ACTION ITEM
Write out exactly what each line says, starting with the first line below and ending on the one with "Given: Click the Show filter button".
━━━━━ SOURCE INFORMATION
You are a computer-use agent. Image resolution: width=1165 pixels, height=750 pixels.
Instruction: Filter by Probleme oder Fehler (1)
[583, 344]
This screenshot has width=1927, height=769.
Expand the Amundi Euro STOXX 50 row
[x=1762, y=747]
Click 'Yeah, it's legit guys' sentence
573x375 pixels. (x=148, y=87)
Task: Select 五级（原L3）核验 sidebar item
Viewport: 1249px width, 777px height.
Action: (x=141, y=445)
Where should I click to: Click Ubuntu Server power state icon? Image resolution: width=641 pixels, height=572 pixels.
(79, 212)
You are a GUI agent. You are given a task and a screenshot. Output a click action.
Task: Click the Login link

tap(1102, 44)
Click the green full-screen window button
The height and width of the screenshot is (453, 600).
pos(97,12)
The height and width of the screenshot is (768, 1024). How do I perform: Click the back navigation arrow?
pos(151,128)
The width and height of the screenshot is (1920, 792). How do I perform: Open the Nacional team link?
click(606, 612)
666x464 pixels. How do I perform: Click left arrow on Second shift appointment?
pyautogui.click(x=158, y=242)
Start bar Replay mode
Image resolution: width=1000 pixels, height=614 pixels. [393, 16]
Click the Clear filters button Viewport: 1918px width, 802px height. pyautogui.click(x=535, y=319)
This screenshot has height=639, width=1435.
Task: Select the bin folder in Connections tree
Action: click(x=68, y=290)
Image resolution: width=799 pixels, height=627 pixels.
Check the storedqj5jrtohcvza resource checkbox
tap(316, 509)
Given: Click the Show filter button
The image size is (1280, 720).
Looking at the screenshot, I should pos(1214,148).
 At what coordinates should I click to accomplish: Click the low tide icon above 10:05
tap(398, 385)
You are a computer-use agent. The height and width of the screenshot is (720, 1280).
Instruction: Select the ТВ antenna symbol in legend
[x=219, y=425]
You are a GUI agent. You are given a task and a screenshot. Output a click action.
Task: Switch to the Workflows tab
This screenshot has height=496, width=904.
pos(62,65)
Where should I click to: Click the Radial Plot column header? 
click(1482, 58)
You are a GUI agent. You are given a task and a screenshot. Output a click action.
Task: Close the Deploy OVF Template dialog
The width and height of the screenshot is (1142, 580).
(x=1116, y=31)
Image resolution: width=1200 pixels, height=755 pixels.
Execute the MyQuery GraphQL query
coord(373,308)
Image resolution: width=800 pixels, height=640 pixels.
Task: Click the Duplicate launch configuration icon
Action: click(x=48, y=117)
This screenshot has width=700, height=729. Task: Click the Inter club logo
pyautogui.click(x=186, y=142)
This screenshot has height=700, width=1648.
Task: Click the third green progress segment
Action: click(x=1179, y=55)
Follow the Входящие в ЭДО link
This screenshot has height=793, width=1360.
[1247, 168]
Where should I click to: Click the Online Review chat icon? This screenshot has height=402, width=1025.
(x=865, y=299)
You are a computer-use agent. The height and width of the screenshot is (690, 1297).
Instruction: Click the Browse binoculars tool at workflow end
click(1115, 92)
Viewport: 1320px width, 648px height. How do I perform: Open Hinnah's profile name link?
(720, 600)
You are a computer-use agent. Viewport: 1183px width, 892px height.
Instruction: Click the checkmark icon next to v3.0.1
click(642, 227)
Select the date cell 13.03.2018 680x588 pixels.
━━━━━━━━━━
WRITTEN RESPONSE
You are a computer-use agent. Image resolution: width=1165 pixels, height=750 pixels.
Instruction: Filter by Probleme oder Fehler (1)
[583, 344]
This screenshot has width=1927, height=769.
Expand the Amundi Euro STOXX 50 row
[x=1762, y=747]
Click 'Yeah, it's legit guys' sentence
573x375 pixels. (x=148, y=87)
Task: Select 五级（原L3）核验 sidebar item
Viewport: 1249px width, 777px height.
Action: (x=141, y=445)
Where should I click to: Click Ubuntu Server power state icon? Image resolution: width=641 pixels, height=572 pixels.
(79, 212)
You are a GUI agent. You are given a task and a screenshot. Output a click action.
Task: Click the Login link

tap(1102, 44)
Click the green full-screen window button
The height and width of the screenshot is (453, 600).
pos(97,12)
The height and width of the screenshot is (768, 1024). How do I perform: Click the back navigation arrow?
pos(151,128)
The width and height of the screenshot is (1920, 792). How do I perform: Open the Nacional team link?
click(606, 612)
666x464 pixels. How do I perform: Click left arrow on Second shift appointment?
pyautogui.click(x=158, y=242)
Start bar Replay mode
Image resolution: width=1000 pixels, height=614 pixels. [393, 16]
Click the Clear filters button Viewport: 1918px width, 802px height. pyautogui.click(x=535, y=319)
This screenshot has height=639, width=1435.
Task: Select the bin folder in Connections tree
Action: click(x=68, y=290)
Image resolution: width=799 pixels, height=627 pixels.
Check the storedqj5jrtohcvza resource checkbox
tap(316, 509)
Given: Click the Show filter button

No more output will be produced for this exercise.